Every line in the records below between the one holding "The width and height of the screenshot is (912, 571)." and the one holding "Task: Click the 'gadget' example search link", inclusive, is to be set down exactly; all other lines are to be left out.

-- -- --

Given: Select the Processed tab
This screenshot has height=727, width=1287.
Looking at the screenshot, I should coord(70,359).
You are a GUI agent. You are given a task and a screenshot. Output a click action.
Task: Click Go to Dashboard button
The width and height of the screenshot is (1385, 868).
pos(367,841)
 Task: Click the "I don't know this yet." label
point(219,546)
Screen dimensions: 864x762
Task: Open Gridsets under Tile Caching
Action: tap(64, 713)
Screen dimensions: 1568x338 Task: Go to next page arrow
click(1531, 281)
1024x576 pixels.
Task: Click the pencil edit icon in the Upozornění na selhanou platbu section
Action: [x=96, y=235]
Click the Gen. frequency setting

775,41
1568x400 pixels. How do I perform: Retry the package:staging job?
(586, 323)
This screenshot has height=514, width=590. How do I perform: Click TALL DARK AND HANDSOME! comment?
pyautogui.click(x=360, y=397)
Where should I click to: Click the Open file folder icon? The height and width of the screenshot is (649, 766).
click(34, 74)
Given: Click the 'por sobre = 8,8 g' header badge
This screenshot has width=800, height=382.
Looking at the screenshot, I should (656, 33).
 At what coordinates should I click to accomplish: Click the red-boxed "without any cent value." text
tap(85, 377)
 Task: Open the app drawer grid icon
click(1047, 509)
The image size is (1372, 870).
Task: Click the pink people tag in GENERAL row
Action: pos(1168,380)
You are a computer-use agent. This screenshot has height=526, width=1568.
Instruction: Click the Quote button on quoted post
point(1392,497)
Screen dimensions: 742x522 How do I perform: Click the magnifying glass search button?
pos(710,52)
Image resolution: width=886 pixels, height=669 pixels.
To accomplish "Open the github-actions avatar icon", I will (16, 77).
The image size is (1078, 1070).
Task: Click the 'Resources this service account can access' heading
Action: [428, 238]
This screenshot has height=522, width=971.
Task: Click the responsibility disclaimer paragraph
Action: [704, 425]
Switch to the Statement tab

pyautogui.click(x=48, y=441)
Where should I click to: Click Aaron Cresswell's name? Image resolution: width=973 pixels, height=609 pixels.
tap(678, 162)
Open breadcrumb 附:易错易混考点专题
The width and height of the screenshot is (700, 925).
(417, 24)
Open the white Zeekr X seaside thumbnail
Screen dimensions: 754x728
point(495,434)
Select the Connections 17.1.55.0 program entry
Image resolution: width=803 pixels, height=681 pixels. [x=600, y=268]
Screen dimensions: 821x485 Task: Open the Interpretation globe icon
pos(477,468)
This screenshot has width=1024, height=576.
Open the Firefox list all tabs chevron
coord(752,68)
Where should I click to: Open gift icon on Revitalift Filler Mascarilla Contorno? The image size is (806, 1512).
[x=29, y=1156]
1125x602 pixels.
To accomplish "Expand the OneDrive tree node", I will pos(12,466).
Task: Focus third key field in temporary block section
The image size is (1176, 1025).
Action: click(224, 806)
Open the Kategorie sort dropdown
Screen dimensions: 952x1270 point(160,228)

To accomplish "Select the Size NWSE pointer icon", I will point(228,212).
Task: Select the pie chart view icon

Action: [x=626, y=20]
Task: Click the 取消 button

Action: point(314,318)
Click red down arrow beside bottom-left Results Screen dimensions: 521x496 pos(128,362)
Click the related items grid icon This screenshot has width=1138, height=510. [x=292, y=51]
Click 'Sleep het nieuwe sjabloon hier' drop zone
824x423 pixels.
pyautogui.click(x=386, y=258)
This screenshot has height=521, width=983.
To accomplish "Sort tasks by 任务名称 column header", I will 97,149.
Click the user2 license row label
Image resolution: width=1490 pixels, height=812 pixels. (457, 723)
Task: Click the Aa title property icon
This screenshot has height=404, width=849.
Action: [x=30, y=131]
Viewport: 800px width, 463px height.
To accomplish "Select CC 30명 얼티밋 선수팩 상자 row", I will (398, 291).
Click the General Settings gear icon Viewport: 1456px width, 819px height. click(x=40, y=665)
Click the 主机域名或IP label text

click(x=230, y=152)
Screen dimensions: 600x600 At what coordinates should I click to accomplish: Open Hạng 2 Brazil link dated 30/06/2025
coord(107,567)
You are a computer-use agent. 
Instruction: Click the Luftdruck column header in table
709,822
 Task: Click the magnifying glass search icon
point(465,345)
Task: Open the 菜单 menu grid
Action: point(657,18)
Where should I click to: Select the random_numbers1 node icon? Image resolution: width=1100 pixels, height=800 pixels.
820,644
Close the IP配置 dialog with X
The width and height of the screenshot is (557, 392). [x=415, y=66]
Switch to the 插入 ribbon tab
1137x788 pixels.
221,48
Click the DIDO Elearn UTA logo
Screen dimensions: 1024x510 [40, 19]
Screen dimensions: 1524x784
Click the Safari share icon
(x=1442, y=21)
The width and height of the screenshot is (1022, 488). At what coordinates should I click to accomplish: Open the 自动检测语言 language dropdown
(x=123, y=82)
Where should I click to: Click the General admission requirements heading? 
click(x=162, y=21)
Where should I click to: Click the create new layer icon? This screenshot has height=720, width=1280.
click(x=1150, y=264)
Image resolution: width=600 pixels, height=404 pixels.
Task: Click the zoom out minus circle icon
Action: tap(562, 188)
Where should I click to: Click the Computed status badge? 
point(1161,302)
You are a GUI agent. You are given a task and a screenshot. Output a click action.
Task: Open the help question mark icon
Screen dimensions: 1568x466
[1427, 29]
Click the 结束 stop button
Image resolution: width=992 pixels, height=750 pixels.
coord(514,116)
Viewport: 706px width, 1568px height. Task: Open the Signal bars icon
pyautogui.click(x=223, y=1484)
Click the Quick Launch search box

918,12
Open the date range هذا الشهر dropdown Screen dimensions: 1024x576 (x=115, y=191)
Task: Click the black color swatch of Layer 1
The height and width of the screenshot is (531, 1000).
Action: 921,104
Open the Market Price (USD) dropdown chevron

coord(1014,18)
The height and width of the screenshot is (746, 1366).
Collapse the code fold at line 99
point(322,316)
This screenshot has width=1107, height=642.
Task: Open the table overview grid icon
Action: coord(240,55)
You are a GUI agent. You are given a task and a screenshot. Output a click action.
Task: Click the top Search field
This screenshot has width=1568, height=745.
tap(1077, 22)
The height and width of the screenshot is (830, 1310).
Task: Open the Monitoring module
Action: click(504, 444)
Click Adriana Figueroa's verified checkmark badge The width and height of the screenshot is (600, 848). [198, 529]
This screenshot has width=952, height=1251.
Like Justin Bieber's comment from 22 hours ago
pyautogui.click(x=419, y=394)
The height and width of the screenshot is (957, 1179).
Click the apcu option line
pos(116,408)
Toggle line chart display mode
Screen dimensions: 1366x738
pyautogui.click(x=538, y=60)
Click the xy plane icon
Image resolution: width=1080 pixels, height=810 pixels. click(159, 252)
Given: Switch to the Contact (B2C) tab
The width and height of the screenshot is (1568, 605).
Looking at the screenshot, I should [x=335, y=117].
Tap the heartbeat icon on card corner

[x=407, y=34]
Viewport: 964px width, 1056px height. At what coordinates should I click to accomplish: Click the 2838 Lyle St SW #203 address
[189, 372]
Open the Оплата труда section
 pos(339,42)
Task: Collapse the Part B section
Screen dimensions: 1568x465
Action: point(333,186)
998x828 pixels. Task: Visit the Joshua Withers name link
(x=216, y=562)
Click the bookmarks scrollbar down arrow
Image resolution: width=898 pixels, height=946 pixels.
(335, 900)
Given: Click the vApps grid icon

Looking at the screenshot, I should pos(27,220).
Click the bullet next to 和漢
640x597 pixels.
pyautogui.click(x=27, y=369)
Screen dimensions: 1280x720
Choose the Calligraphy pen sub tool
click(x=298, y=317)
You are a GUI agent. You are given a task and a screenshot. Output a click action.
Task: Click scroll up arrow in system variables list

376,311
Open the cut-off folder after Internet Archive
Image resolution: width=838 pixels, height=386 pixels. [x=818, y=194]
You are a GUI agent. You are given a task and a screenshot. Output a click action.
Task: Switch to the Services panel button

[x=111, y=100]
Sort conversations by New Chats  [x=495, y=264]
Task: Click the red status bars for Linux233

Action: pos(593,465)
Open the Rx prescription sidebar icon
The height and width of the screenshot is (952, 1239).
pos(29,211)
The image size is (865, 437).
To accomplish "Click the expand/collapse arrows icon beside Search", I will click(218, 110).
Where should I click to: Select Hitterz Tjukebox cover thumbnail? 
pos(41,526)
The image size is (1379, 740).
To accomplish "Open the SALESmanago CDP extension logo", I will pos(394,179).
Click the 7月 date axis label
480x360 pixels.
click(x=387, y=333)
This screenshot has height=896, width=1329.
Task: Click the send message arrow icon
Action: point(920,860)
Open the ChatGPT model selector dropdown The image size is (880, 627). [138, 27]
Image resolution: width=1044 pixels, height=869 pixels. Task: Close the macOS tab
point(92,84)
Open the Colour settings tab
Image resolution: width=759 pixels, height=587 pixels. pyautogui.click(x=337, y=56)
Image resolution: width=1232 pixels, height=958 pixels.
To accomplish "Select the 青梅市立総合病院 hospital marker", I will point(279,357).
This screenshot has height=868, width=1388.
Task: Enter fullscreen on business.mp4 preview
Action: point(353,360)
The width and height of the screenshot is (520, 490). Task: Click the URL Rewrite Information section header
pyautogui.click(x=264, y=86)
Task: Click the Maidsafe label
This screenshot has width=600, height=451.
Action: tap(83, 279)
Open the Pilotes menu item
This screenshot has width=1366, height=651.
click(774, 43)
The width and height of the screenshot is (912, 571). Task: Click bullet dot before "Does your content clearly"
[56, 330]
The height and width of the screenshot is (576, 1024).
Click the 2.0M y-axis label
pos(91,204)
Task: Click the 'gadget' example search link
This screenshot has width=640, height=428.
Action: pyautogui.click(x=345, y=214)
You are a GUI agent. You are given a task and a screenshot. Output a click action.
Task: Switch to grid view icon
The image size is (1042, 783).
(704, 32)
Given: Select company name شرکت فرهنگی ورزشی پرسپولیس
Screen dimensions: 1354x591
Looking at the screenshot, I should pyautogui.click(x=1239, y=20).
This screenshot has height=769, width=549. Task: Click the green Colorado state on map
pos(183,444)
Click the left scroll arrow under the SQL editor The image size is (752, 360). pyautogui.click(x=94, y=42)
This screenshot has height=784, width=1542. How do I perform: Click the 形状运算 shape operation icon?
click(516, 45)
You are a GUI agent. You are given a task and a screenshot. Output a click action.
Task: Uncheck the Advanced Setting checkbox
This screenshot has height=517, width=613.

-- -- --

Exercise solution:
The width and height of the screenshot is (912, 571). Task: Click bullet dot before "Does your content clearly"
[56, 330]
The height and width of the screenshot is (576, 1024).
Click the 2.0M y-axis label
pos(91,204)
Task: Click the 'gadget' example search link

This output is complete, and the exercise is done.